I once had a VP at a different company asking to delete emails after 30 days, which is ridiculously short, especially considering we had 3 weeks release cycles.

Once your communications systems are highly optimized to prevent discovery, and you are convinced multiple times of illegal practices, it is pretty clear that you should be banned from trying to hide the truth.

See how it works with high level politicians, be it with personal emails servers or the use of platforms like Telegram.

Comment Re:Code monkeys gonna monkey (Score 2) 207

TBH I do not think most technical managers truly believe AI coding is there. I personally suspect it is the Think Tanks that whisper in the Boards ears that believe it. The boards then mandate the CEO to cut R&D cost (or stop hiring if they were hiring) and re-invest a small portion the "saved" costs into AI agents. It will take 2 years before the CEO start seeing the returns on this new strategy and I predict that there will be a re-hiring spree to try to fix and undo the non working bits of the AI generated code.

We will probably see a rise in AI coding style which will self feed on the same biases and self confirm leading to less innovative designs in coding patterns.

I do believe the coding agents are helpful and make me more productive, especially when I try to access new APIs (ones I'm previously unfamiliar with) and help write unittests. Unfortunately the hallucinations are pretty severe and some of the recommendations can make things worse. For example I saw Github Copilot recommend replacing a string split (split on the first dash, keep the second half) with a regular expression. In practice regexes should be a last resort, not your go to way to split strings, if only for performance sake.

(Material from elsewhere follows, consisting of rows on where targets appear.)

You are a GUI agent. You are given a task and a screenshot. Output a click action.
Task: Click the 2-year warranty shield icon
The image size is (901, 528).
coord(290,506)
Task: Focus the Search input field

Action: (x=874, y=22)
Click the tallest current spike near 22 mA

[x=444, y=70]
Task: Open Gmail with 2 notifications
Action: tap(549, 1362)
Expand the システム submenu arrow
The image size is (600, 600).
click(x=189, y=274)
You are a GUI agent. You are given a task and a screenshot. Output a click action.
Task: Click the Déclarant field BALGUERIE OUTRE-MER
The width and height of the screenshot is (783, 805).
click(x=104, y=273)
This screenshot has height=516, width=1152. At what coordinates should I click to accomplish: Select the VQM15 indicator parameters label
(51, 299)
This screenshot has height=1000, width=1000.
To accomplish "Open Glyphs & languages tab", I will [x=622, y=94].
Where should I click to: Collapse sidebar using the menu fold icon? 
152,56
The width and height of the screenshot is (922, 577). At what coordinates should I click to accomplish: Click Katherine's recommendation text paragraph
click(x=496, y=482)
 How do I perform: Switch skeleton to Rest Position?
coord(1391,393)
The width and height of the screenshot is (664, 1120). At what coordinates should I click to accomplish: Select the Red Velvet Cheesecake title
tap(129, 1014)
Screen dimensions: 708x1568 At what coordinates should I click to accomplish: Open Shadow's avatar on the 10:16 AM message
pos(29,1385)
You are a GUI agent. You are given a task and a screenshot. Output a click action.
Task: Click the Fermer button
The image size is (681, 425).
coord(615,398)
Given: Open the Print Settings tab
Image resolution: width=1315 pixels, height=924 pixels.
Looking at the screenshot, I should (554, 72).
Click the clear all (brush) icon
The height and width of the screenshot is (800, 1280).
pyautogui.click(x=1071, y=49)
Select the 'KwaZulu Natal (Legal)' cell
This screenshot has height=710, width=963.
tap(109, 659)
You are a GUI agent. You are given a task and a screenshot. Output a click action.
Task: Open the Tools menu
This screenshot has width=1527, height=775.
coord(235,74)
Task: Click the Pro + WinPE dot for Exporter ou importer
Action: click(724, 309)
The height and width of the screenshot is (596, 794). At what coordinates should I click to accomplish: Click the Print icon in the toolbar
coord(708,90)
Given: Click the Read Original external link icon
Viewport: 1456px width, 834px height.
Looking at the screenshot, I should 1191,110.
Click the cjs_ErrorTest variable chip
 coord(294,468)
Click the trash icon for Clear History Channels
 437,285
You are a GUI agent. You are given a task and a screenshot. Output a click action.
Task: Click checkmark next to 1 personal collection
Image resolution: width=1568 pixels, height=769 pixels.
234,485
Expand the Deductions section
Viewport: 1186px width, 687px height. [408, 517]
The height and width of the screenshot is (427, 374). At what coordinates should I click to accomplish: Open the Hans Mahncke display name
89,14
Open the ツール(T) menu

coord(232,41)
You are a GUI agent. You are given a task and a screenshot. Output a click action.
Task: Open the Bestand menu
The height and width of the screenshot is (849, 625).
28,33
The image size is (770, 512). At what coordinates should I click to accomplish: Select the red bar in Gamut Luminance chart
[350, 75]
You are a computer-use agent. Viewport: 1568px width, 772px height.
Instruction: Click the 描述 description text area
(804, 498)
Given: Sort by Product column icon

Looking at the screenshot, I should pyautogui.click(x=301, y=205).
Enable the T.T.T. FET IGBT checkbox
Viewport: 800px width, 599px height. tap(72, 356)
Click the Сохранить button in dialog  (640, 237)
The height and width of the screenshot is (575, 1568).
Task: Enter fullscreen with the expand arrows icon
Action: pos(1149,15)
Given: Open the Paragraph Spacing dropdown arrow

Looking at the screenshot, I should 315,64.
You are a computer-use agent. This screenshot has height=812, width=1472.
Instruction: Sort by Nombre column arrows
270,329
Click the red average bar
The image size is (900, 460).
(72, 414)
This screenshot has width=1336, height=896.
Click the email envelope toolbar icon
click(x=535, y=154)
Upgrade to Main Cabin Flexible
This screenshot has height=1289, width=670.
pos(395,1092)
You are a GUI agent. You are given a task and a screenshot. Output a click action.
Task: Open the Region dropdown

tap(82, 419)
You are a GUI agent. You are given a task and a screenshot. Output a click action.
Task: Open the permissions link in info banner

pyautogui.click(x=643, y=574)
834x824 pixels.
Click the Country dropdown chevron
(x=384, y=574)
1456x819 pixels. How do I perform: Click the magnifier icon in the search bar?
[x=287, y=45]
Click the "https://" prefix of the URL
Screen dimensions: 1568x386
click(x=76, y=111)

Comment Re: Stop eating animals (Score 1) 115

As far as I know it is near impossible for humans to survive without some source of animal protein. India which has a large percentage of vegetarians who receive significant animal proteins through dairy.

Once you are old enough you can get by for a long time without animal proteins, but babies cannot survive without animal proteins (and yes mother's milk count as a source of animal protein).